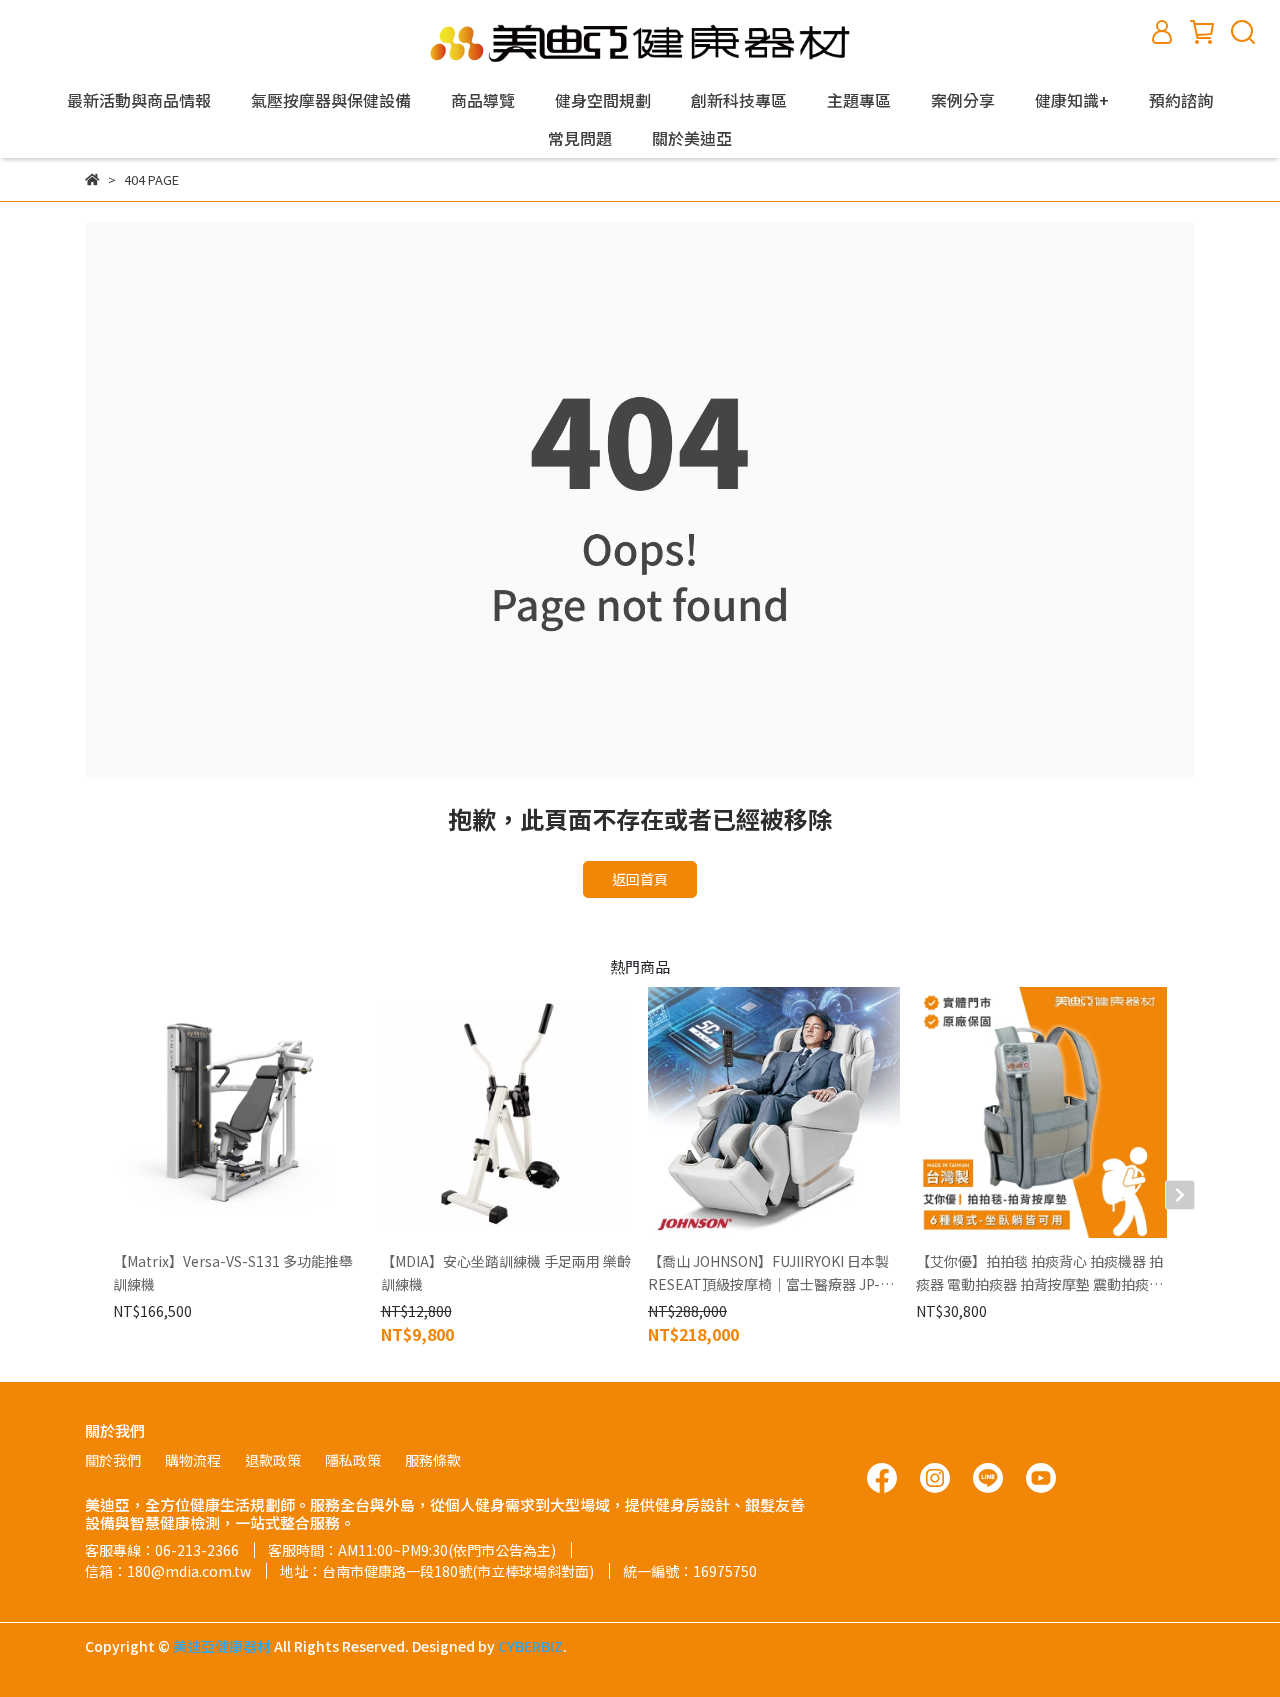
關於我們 (113, 1460)
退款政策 (273, 1460)
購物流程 (193, 1460)
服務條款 (433, 1460)
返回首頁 (640, 879)
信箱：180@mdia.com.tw (168, 1571)
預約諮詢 (1181, 100)
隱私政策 (353, 1460)
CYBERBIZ (530, 1646)
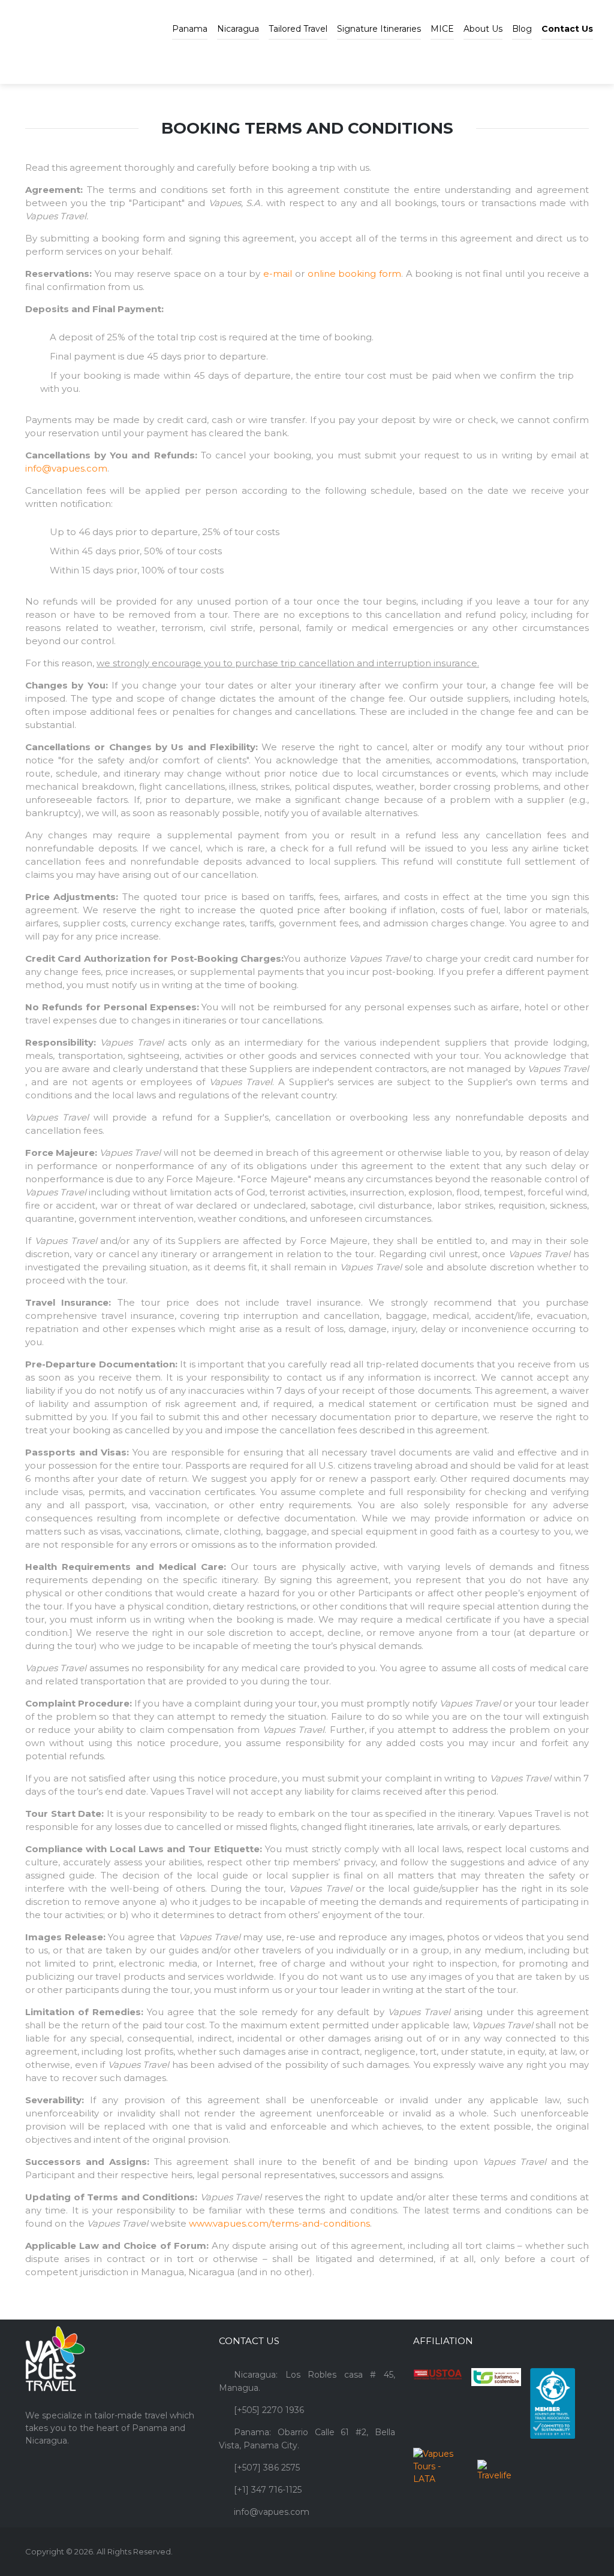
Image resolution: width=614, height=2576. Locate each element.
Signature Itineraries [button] (379, 28)
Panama (189, 28)
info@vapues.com (66, 468)
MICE (442, 28)
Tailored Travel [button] (298, 28)
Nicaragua (238, 28)
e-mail (277, 273)
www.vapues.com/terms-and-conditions (279, 2223)
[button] (567, 20)
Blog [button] (522, 28)
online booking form (354, 273)
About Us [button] (482, 28)
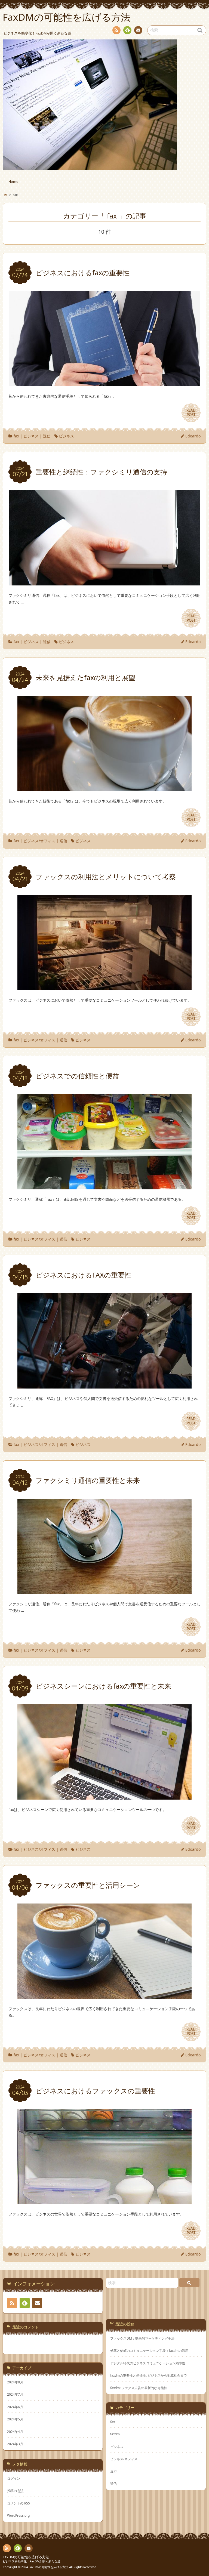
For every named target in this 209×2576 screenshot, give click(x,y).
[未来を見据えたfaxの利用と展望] (104, 787)
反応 (113, 2471)
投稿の (15, 2490)
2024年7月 (15, 2394)
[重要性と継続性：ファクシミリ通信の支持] (104, 582)
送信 (47, 436)
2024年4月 (15, 2431)
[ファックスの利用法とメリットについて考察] (104, 986)
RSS (116, 30)
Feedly (127, 30)
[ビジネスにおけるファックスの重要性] (104, 2201)
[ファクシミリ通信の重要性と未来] (104, 1590)
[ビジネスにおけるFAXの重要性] (104, 1385)
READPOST (191, 412)
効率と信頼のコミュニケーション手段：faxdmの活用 (149, 2351)
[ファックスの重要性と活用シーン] (104, 1995)
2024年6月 (15, 2407)
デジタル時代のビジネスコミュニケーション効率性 (147, 2363)
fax (16, 436)
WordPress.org (18, 2515)
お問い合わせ (138, 30)
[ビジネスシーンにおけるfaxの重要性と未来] (104, 1796)
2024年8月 (15, 2382)
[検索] (189, 2282)
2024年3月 (15, 2444)
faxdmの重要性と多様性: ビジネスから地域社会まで (148, 2375)
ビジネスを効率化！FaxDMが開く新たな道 (31, 2561)
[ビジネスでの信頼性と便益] (104, 1186)
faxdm (115, 2434)
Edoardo (193, 436)
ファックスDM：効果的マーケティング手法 (142, 2338)
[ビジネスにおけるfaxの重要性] (104, 382)
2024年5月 (15, 2419)
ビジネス (31, 436)
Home (13, 181)
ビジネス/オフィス (39, 840)
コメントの (18, 2503)
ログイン (13, 2478)
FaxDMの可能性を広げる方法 (26, 2557)
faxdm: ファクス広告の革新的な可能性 (138, 2388)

→ PROBLEM DESCRIPTION
Write out the records above once more, word for word, with no pictures.

→ TASK SOLUTION
關於我們 (113, 1460)
退款政策 (273, 1460)
購物流程 (193, 1460)
服務條款 (433, 1460)
返回首頁 (640, 879)
信箱：180@mdia.com.tw (168, 1571)
預約諮詢 (1181, 100)
隱私政策 (353, 1460)
CYBERBIZ (530, 1646)
Image resolution: width=614, height=2576. Locate each element.
Signature Itineraries [button] (379, 28)
Panama (189, 28)
info@vapues.com (66, 468)
MICE (442, 28)
Tailored Travel [button] (298, 28)
Nicaragua (238, 28)
e-mail (277, 273)
www.vapues.com/terms-and-conditions (279, 2223)
[button] (567, 20)
Blog [button] (522, 28)
online booking form (354, 273)
About Us [button] (482, 28)
For every named target in this 209×2576 screenshot, give click(x,y).
[未来を見据えたfaxの利用と展望] (104, 787)
反応 (113, 2471)
投稿の (15, 2490)
2024年7月 (15, 2394)
[重要性と継続性：ファクシミリ通信の支持] (104, 582)
送信 (47, 436)
2024年4月 (15, 2431)
[ファックスの利用法とメリットについて考察] (104, 986)
RSS (116, 30)
Feedly (127, 30)
[ビジネスにおけるファックスの重要性] (104, 2201)
[ファクシミリ通信の重要性と未来] (104, 1590)
[ビジネスにおけるFAXの重要性] (104, 1385)
READPOST (191, 412)
効率と信頼のコミュニケーション手段：faxdmの活用 (149, 2351)
[ファックスの重要性と活用シーン] (104, 1995)
2024年6月 (15, 2407)
デジタル時代のビジネスコミュニケーション効率性 (147, 2363)
fax (16, 436)
WordPress.org (18, 2515)
お問い合わせ (138, 30)
[ビジネスシーンにおけるfaxの重要性と未来] (104, 1796)
2024年8月 (15, 2382)
[検索] (189, 2282)
2024年3月 (15, 2444)
faxdmの重要性と多様性: ビジネスから地域社会まで (148, 2375)
ビジネスを効率化！FaxDMが開く新たな道 (31, 2561)
[ビジネスでの信頼性と便益] (104, 1186)
faxdm (115, 2434)
Edoardo (193, 436)
ファックスDM：効果的マーケティング手法 (142, 2338)
[ビジネスにおけるfaxの重要性] (104, 382)
2024年5月 (15, 2419)
ビジネス (31, 436)
Home (13, 181)
ビジネス/オフィス (39, 840)
コメントの (18, 2503)
ログイン (13, 2478)
FaxDMの可能性を広げる方法 (26, 2557)
faxdm: ファクス広告の革新的な可能性 (138, 2388)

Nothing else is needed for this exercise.